Depuis la conférence de presse non improvisée (les questions avaient été envoyées à l’avance et choisies par le service de presse du Vatican) de Benoît XVI dans l’avion qui le conduisait au Cameroun, les réactions de ceux que Théophile Gautier appelaient les « papegaux » aux critiques qu’elle a soulevées se sont multipliées, apportant au pape un soutien sans réserve. Une rapide veille de la toile permet de recueillir leurs arguments.
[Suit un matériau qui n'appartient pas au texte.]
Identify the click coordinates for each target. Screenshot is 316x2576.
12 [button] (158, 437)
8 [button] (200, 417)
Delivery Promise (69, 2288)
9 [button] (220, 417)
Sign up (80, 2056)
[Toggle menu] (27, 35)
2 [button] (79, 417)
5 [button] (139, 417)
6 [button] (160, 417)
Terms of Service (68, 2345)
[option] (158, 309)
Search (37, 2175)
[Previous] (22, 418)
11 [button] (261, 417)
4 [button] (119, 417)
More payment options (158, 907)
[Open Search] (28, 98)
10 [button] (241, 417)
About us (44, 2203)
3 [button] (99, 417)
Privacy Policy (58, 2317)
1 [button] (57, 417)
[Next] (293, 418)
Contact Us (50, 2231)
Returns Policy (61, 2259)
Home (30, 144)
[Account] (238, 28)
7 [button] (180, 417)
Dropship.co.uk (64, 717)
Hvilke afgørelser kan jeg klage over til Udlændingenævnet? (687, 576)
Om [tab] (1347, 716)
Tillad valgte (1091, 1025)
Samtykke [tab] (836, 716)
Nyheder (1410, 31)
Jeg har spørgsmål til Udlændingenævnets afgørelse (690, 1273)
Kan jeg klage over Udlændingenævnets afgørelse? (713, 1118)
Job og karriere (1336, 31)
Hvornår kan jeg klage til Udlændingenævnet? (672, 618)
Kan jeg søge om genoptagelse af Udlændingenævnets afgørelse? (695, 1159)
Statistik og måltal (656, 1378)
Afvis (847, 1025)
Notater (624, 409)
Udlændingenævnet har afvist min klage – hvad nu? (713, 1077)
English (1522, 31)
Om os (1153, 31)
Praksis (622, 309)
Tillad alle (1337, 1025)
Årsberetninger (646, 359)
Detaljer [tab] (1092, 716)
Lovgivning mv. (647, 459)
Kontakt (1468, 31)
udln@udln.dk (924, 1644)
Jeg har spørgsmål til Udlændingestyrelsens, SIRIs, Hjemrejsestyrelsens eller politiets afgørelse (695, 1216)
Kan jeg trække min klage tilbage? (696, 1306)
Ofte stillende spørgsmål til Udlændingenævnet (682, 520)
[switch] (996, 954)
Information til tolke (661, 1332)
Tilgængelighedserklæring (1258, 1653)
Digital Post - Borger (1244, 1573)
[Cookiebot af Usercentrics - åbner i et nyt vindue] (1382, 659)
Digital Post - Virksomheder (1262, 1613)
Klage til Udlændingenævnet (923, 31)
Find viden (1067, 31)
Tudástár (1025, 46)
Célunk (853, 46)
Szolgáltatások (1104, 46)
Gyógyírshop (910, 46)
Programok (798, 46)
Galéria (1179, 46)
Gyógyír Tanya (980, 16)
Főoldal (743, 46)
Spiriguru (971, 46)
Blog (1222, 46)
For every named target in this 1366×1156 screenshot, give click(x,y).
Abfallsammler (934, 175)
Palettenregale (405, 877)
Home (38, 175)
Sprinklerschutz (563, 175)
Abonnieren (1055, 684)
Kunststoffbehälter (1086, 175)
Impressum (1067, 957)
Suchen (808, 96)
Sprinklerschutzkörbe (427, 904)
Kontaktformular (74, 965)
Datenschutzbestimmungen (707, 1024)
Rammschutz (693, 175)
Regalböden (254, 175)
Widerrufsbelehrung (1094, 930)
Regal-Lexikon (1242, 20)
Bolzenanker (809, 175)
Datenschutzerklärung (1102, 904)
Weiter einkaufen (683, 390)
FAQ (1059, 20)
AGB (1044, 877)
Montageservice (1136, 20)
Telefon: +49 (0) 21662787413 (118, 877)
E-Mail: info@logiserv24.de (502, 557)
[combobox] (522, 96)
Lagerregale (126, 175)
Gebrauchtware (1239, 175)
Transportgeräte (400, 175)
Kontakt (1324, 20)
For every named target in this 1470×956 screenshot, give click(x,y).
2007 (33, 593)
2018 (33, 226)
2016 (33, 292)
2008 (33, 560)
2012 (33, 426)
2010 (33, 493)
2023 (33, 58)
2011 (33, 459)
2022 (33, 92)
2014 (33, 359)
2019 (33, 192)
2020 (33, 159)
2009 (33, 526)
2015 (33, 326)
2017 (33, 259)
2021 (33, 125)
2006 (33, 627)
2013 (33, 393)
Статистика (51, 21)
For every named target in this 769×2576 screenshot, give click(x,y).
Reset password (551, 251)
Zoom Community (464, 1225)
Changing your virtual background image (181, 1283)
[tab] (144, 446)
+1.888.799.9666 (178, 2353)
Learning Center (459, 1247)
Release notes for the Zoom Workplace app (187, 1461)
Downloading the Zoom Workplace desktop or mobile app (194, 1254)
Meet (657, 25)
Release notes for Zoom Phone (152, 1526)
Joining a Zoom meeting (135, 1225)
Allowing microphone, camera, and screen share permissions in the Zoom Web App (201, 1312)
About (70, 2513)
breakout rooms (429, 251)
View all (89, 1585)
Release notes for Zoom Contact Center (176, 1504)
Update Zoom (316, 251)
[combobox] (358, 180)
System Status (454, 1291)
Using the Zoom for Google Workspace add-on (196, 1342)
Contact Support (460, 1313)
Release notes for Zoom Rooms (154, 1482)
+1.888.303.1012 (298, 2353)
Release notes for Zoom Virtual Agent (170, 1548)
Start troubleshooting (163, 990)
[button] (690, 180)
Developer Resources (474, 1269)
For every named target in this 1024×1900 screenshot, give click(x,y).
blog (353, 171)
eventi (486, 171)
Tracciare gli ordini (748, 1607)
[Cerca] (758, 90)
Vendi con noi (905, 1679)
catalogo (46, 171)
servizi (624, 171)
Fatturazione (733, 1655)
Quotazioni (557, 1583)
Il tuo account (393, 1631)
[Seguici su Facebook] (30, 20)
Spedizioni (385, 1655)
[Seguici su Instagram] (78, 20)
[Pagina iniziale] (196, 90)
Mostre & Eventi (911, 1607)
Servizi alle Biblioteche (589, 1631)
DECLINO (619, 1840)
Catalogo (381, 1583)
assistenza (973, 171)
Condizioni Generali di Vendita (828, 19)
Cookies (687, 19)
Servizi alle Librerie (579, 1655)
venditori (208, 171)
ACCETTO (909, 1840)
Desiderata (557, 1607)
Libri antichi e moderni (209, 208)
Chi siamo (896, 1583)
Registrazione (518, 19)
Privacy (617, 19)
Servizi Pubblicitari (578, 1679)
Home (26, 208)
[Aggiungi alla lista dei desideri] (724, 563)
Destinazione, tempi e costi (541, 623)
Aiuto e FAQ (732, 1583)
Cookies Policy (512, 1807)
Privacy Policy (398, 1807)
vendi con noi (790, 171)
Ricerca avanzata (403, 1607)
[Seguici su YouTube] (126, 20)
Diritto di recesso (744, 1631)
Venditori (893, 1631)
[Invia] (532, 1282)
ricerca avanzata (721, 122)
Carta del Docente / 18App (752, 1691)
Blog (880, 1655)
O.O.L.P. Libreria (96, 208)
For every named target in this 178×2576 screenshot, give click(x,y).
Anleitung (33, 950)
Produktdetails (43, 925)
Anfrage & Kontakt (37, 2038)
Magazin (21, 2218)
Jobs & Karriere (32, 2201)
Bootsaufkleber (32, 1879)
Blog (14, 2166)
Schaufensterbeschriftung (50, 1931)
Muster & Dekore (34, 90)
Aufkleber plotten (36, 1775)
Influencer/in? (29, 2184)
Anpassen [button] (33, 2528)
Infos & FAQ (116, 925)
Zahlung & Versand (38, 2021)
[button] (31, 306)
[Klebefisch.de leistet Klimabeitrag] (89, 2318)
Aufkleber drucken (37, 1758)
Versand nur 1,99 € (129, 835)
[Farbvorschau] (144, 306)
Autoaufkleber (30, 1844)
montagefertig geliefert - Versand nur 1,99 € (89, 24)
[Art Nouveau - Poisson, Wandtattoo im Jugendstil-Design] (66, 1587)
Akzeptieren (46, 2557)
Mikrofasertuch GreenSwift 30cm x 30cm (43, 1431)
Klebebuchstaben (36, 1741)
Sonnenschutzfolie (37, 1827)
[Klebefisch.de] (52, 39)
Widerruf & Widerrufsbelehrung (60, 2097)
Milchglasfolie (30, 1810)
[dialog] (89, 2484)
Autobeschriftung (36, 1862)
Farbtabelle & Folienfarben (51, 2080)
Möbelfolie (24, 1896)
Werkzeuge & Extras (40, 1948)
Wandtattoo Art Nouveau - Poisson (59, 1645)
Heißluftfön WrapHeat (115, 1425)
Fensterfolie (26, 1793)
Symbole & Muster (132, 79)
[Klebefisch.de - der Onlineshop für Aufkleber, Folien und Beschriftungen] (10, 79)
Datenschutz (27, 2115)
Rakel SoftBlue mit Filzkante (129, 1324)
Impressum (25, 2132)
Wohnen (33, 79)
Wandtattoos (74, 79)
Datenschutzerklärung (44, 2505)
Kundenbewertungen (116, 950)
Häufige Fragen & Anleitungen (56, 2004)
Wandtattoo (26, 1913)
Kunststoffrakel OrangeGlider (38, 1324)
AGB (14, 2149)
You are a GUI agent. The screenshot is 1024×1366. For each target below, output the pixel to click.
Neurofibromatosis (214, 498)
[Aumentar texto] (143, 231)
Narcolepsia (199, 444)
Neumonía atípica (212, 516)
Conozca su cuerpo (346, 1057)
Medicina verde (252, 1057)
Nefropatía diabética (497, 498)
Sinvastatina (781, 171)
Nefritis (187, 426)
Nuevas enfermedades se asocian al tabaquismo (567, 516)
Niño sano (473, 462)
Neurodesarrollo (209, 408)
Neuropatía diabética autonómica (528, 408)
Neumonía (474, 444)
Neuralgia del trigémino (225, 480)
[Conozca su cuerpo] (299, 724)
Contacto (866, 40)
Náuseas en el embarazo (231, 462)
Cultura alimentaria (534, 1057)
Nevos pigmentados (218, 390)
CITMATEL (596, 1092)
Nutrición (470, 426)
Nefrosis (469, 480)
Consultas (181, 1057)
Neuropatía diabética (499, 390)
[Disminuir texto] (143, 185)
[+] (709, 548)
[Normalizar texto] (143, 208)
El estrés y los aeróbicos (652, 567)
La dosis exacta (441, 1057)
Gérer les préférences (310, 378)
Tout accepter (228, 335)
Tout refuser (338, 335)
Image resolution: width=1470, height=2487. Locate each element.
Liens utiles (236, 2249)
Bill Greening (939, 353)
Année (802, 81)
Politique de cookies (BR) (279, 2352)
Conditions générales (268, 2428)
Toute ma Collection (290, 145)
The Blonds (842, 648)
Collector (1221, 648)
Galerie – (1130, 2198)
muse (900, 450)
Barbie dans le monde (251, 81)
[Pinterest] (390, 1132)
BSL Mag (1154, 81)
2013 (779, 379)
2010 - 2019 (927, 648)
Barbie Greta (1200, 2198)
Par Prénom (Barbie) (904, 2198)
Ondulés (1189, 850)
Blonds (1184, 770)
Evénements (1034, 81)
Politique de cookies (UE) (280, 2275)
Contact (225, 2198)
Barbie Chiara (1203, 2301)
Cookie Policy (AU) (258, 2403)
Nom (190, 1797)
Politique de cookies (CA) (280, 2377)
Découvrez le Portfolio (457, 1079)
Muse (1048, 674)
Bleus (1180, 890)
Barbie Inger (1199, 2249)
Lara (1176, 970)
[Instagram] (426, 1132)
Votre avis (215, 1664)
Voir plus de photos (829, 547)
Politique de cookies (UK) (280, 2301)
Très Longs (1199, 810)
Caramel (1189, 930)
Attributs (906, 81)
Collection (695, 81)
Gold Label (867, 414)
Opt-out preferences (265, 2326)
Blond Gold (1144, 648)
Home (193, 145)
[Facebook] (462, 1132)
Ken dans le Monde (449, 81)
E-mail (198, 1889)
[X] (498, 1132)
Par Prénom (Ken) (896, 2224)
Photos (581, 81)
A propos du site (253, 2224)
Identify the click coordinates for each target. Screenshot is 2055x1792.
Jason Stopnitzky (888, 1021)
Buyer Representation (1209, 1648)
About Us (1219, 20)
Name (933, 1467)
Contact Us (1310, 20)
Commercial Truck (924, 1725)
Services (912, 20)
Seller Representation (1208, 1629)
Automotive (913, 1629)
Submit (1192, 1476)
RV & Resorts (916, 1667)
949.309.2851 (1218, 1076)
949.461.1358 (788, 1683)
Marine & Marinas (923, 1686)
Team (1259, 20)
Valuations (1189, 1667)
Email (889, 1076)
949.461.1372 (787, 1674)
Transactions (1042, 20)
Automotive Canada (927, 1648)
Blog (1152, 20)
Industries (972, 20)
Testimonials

Pour la majorité d’entre eux, les défenseurs de la promotion du préservatif se classeraient dans les catégories des hédonistes, des matérialistes, des relativistes, des adversaires de la fidélité conjugale et autres « déviants ». Leur mémoire sélective leur a fait oublier les propos de sœur Emmanuelle (« Laissons dire le pape sur les préservatifs, c’est son rôle ; moi, je les distribue ! ») ou de l’abbé Pierre (« Se servir du préservatif est un péché, ne pas se servir du préservatif est un crime ») — des catholiques, il est vrai, pas « comme il faut » pour ces bien-pensants ; juste « comme il faudrait »…
Cette vision redonnera peut-être de l’espoir aux nombreux catholiques légitimement choqués par la déclaration de Benoît XVI. Ce dernier, cependant, donne l’impression d’une volonté de rassemblement de sa communauté bien étrange, sélective, sinon sectaire : aux évêques intégristes, une levée d’excommunication sans condition, à ceux qui ont sauvé la vie de la fillette violée, l’excommunication, aux victimes potentielles du sida, le choix entre la chasteté ou la mort. Lorsqu’il aura quitté le continent africain, il est à craindre qu’il laisse à son « service après-vente » local et dévoué aux malades le soin de distribuer l’extrême onction.
Ce repli rigide, presque identitaire, sur une règle figée (qui tend à prouver que les « bourdes » pontificales n’en sont pas toujours) n’est pas sans présenter toutefois quelques dangers. En radicalisant sa position, jusque dans la liturgie, peut-être Benoît XVI ramènera-t-il quelques « brebis égarées » du lefebvrisme dans le giron romain. Ces dernières, loin de renoncer à leurs convictions, demanderont certainement de nouvelles concessions. L’Histoire montre que, lorsqu’un mouvement politique ou religieux cherche à s’attacher une branche extrémiste, c’est presque toujours cette dernière qui réussit à imposer ses vues. L’encyclique Humanae vitae fut à l’origine de la désaffection de l’Eglise de la part de nombreux couples, de scientifiques et de médecins ; le choix d’un retour vers le passé, d’un autisme vis-à-vis de l’évolution du monde et d’une marche arrière par rapport aux positions d’ouverture de Vatican II, loin de remplir les églises, risque fort de créer une nouvelle rupture et d’éloigner la masse des fidèles de l’aile libérale qui ne pourront se reconnaître dans un traditionalisme anachronique, très éloigné d’ailleurs des pratiques des premiers chrétiens.